The authors calculated odds ratios, which compared various exposures—type of bike use, rider gender, day of the week—with respect to riding either with or without a helmet. After adjusting their model for time of week, rider gender, and city, the authors found that bike share users were over four times more likely to ride without a helmet compared to other cyclists. They also found that men and weekend riders were significantly more likely to ride without helmets, as shown in the figure above.

The findings comparing helmet use among bike share users with personal bike cyclists seem intuitive. Presumably, people who have invested in a personal bike are also more likely to purchase and use their own safety equipment. By contrast, helmets are not available for rent at Citi Bike stations. Furthermore, logistical and hygienic concerns present significant barriers to incorporating helmets into a bike share program. People may not be inclined to carry a helmet with them or to share headgear with strangers.

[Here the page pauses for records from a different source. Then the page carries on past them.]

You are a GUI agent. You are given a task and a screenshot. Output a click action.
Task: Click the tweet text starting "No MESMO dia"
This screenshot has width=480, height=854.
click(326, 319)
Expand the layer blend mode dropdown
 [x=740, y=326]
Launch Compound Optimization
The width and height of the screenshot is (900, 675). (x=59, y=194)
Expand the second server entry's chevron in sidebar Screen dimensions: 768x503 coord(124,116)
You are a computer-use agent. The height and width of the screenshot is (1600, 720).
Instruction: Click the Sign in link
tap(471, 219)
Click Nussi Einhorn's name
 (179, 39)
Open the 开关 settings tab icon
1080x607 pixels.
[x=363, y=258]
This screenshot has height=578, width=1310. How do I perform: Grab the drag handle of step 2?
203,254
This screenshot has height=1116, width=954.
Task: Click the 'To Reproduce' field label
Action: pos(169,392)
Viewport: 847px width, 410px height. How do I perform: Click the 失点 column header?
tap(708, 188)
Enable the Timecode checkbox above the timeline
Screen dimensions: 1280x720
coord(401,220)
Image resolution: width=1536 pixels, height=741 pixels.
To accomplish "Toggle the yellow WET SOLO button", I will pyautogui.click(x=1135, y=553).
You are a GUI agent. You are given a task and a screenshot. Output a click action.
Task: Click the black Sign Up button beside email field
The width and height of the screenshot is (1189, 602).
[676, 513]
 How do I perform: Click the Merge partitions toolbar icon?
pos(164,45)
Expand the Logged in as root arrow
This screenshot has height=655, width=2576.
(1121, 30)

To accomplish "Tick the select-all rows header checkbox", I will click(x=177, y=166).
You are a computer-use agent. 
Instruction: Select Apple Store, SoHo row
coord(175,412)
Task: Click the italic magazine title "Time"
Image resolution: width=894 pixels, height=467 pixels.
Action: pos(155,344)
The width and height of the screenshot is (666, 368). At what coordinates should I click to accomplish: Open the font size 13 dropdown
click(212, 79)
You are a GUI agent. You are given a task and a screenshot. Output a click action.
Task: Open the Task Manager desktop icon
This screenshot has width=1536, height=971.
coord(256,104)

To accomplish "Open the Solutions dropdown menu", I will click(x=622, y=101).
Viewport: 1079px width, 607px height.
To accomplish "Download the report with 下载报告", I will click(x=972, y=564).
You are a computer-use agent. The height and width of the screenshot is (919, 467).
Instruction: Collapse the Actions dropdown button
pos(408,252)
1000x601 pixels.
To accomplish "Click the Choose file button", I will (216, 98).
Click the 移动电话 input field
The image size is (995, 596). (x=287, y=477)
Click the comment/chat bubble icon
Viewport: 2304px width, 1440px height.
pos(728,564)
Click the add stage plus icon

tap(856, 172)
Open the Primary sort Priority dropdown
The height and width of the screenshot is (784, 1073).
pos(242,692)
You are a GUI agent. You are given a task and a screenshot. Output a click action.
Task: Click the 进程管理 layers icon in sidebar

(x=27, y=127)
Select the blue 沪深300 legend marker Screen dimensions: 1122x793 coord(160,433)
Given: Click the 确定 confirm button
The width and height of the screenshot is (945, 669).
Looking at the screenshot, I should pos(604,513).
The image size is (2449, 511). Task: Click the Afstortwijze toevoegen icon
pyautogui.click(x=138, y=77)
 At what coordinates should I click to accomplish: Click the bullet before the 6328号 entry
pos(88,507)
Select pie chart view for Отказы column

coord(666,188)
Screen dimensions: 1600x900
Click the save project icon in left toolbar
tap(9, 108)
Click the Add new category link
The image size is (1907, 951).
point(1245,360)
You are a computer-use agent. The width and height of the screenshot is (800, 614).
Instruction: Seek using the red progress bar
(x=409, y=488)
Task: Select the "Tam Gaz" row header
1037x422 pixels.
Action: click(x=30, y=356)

Given these challenges, how can injury prevention professionals foster increased helmet use among bike share users? There is no singular answer. New York City’s Department of Transportation has been providing some free helmets and assistance with helmet fitting, although one New York Times reporter found that demand greatly exceeded supply. Public information and outreach campaigns may help increase helmet use among children, and mandatory helmet legislation has been associated with fewer head injuries among children. Yet it is not clear whether these interventions are effective among adults. Furthermore, New York City officials have resisted imposing a mandate, asserting that requiring helmets would reduce ridership.

Bike share programs offer the possibility of convenient transportation, as well as healthy and fun physical activity. As Anne Kadet humorously observed in a story on her Citibike experience, “When you travel by bike, you’re no longer a rat trapped in a train car. You’re a rat blazing wild and free through the city.”

But wearing a helmet while blazing through the Big Apple on two wheels helps ensure our fires are not extinguished. Our gray matter does matter.

Update, July 26, 2013: Beginning on July 25, 2013, bike rental company Bike and Roll NYC began renting sanitized helmets to Citi Bike users for $3 a day or $15 a week.